Zamanlama konusuna gelince, bunun bir tesadüf olarak görülebileceğini sanmıyorum. Gerçek şu ki, Pezeşkiyan ABD ile diplomasiyi yeniden tesis etme ve bu diplomasiyi Beyaz Saray'a kimin geleceğine bağlı kılmama temelinde aday oldu. Bu da İranlıların son birkaç yıldır sergiledikleri tutumdan çok önemli bir kayma anlamına geliyor. ABD'nin eski Başkan Donald Trump döneminde Kapsamlı Ortak Eylem Planı'ndan (JCPOA) çekilmesinin ardından İran'ın pozisyonu, Washington anlaşmaya geri dönene kadar ABD ile doğrudan temas kurmamaktı. Bu, Başkan Joe Biden göreve geldiğinde, anlaşmaya bir başkanlık kararnamesi yerine müzakereler yoluyla geri dönmek istediği için, İranlıların resmi olarak doğrudan angajmanı hala reddettiği anlamına geliyordu.

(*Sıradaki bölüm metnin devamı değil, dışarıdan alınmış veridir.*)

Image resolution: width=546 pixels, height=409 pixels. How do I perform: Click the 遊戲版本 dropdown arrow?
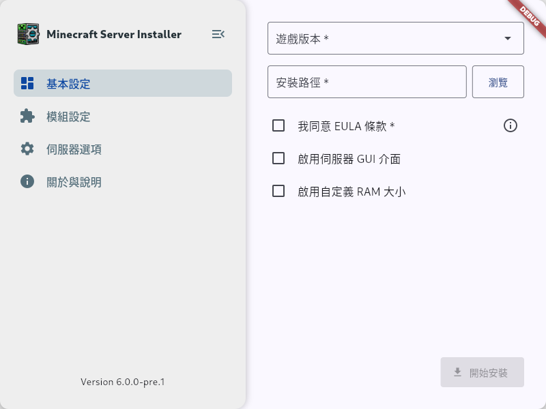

Ancak Pezeşkiyan, İran'ın ABD ile yeniden temasa geçmeden ve bu gerginliklerin bir kısmını çözmeden İran ekonomisinin düzeltilemeyeceğini söyleyen bir düzlemde aday oldu. İsrail'in JCPOA'ya ve ABD-İran diplomasisine olan muhalefeti göz önüne alındığında, ABD ve İran aralarındaki gerilimi çözse bile bu İsrail ve İran arasındaki gerilimi azaltmayacaktır. Bu durum İsrail'in kendisini ABD tarafından terk edilmiş hissetmesine yol açacaktır.

Pezeşkiyan'ın ABD ile sürdürülebilir bir diplomasi yürütmek için siyasi alan ve sermaye bulmasını, İsraillilerin İran'a uyguladığını gördüğümüz türden bir aşağılanma kadar zorlaştıran başka bir şey yoktur. Bu nedenle, o gün bunu yapmasının bir nedeninin de ABD-İran diplomasisi için açılmış olan çok küçük ama yine de önemli bir pencereyi kapatmak olduğundan kuşkulanıyorum.

RA: İran'daki genel hava nasıl? Örneğin İsrail meselesi İran halkı için ne kadar önemli?

TP: İsrail İran içinde her zaman siyasi bir futbol topu olmuştur. İran'ın kendi sorunları zaman zaman İsrail'in üzerine atılmıştır. Kimi zaman bu tamamen yanlış da değildir. İsrail'in baskısı olmasaydı, İran'a karşı bu kadar çok yaptırım uygulanmazdı ve bu yaptırımlar İran ekonomisinin yıkımında kritik bir rol oynadı.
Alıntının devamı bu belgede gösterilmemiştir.